Same file for multiple pages

[wavix]

Hello.

 

I have index.php containg a div with AJAX content via content.php.

 

Now, I need yesterday.php and tomorrow.php, like index.php, the only difference will be a variable in content.php.

Something like:

if($currentPage == 'yesterday.php') {
  $difference = 'yesterday';
}
if($currentPage == 'index.php') {
  $difference = 'today';
}
if($currentPage == 'tomorrow.php') {
  $difference = 'tomorrow';
}

$select = "SELECT * FROM `".$difference."`";

It is possible to obtain $currentPage that I need using a single file (index.php)? How should I do?

Hope you understand. Thanks!

Edited May 14, 2015 by wavix

[fastsol]

Without knowing a bit more about how you are building the $currentPage var or how you are directing people to the other pages, it's kind of hard to say for sure.  Here is an example though using $_GET vars to decide what page it needs to ajax info for.

$currentPage = (!empty($_GET['page'])) ? $_GET['page'] : '';

$difference = (empty($currentPage)) ? 'index' : $currentPage;

$select = "SELECT * FROM `".$difference."`";

BUT, links that are for anything besides the index would need to have a $_GET var attached.  So like index.php?page=tomorrow.

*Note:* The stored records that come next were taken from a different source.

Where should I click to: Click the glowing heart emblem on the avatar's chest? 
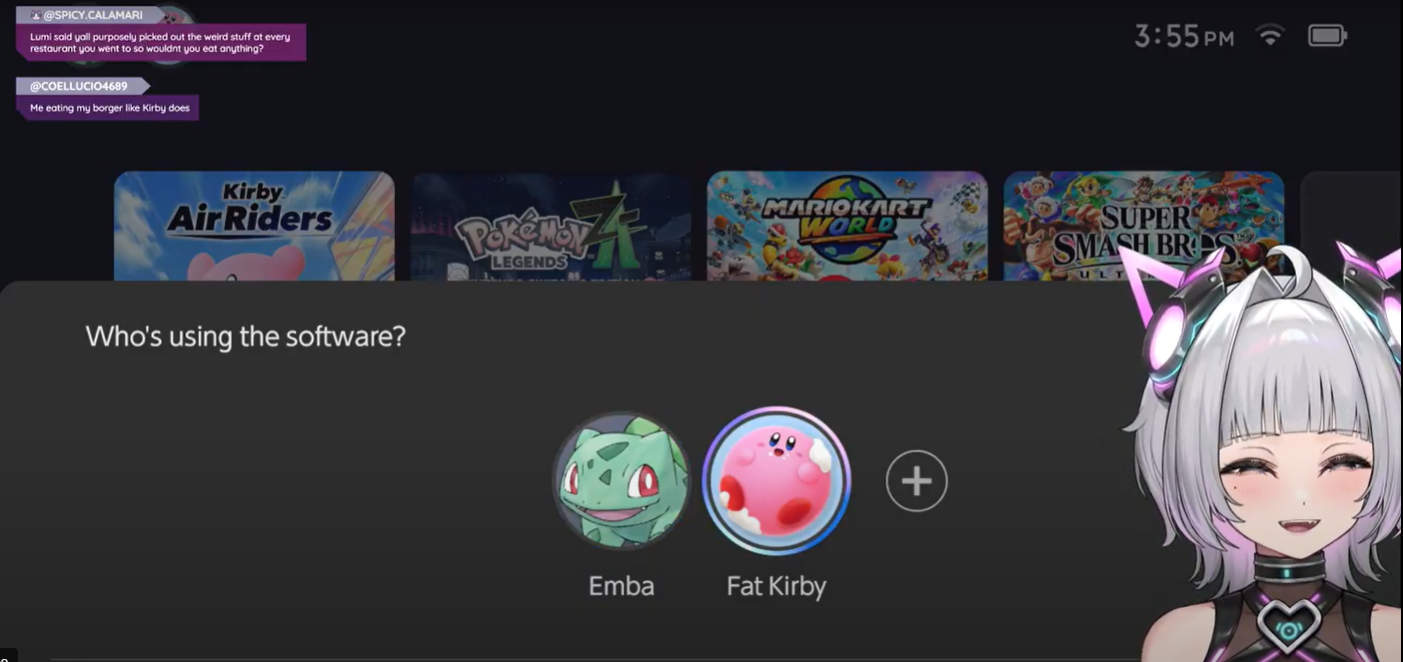tap(1288, 627)
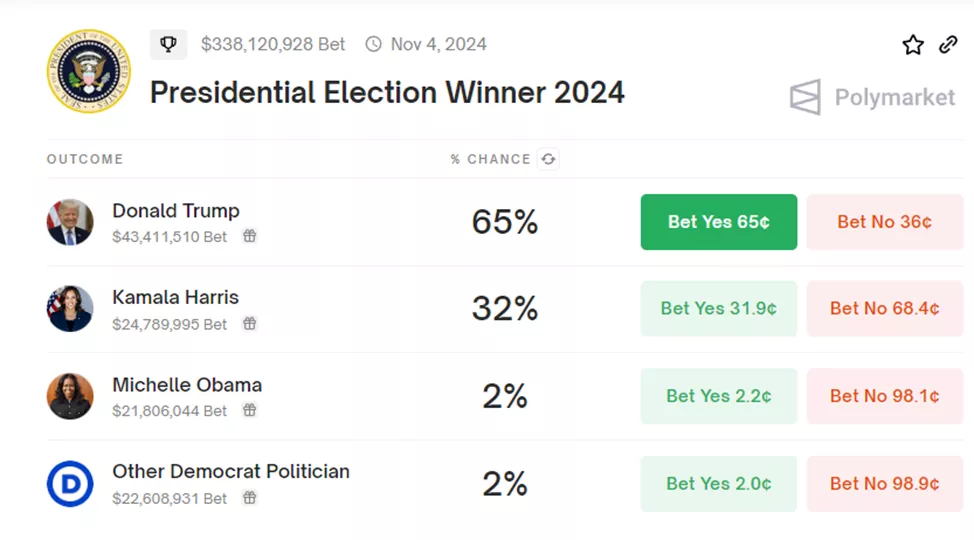Click gift icon under Other Democrat Politician
The width and height of the screenshot is (974, 540).
pyautogui.click(x=250, y=498)
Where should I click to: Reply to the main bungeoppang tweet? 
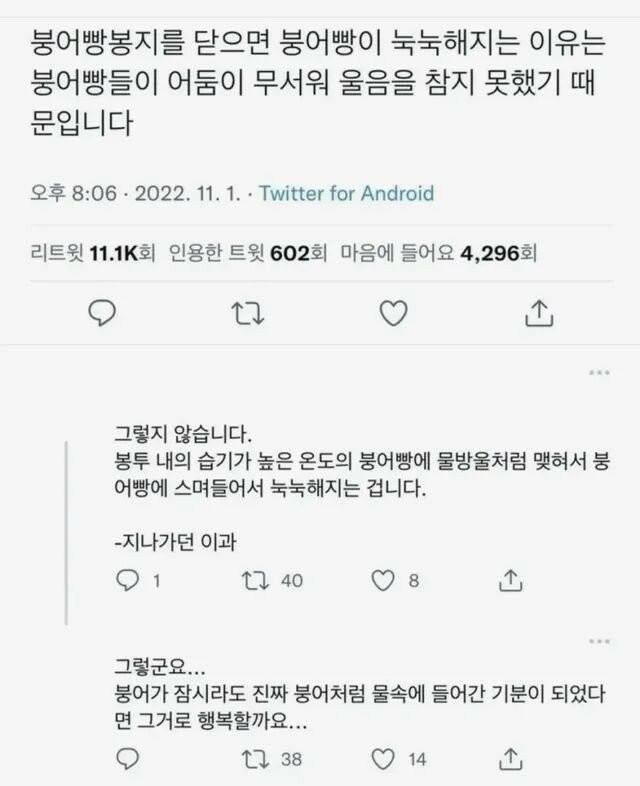pos(102,313)
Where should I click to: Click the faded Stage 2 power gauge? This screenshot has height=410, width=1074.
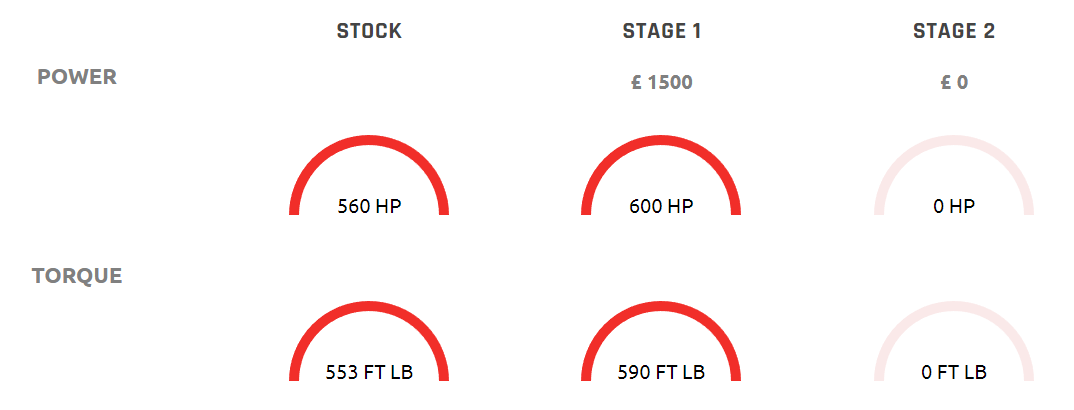[x=953, y=175]
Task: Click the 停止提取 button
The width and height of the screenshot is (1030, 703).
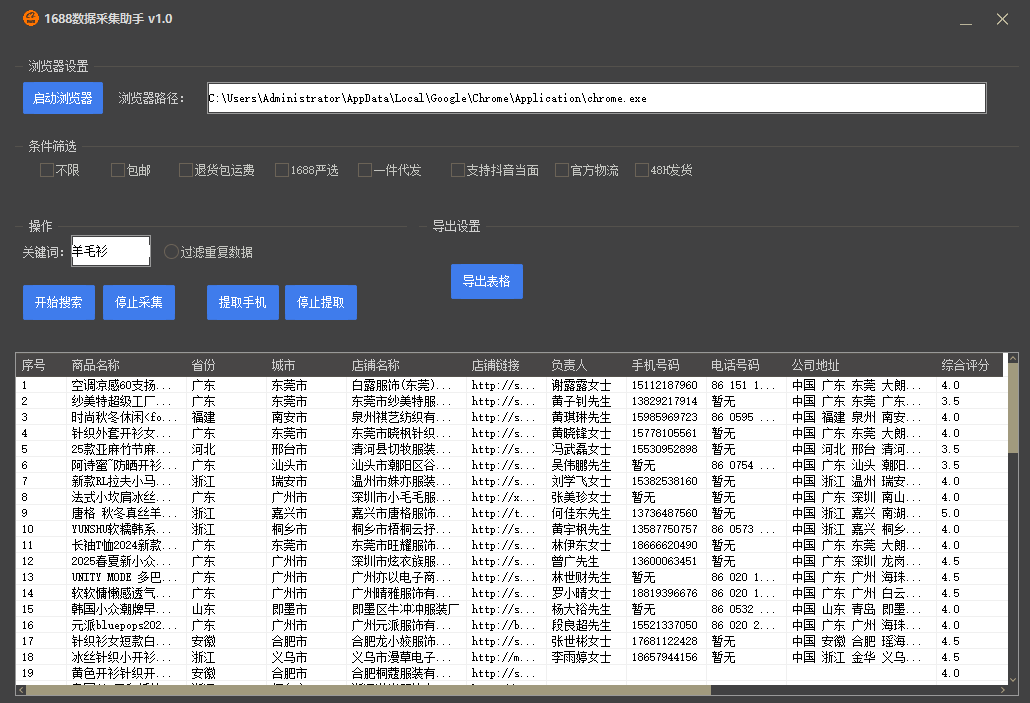Action: coord(320,301)
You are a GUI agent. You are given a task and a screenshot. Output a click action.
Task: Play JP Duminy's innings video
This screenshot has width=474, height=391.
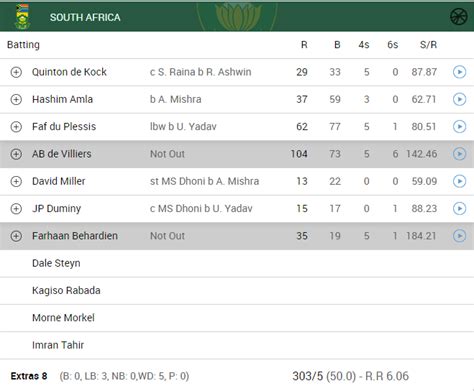click(459, 209)
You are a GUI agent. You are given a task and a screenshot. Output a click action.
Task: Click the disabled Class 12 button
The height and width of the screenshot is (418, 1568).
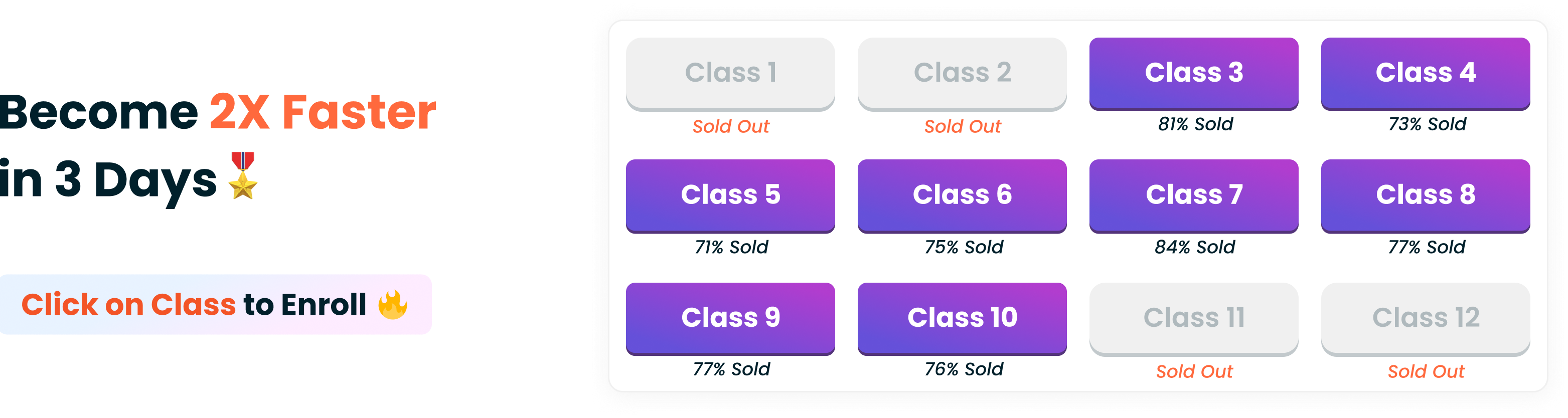[x=1426, y=318]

Also based on the single $select string I can tell that your DB structure is highly flawed.  I am sure you are just learning at this point, so we don't have to get to deep into that right now.  I also assume you are using the basic mysql functions, if so, I would highly suggest stopping that practice now before you learn to much of the wrong thing.  The mysql functions have now been deprecated and will be removed from PHP in the coming versions.  You should learn mysqli of more preferably PDO.  If you're learning, then now is the time to get in good habits.

 

Lastly, I truly hope that this is just practice code, cause it's not secure in any fashion.  It's also not common to use a var to indicate a table name to gather FROM.  It can be done but it's usually for very specific reasons and with several lines of code to ensure it's secure to do so.

[wavix]

Without knowing a bit more about how you are building the $currentPage var or how you are directing people to the other pages, it's kind of hard to say for sure.  Here is an example though using $_GET vars to decide what page it needs to ajax info for.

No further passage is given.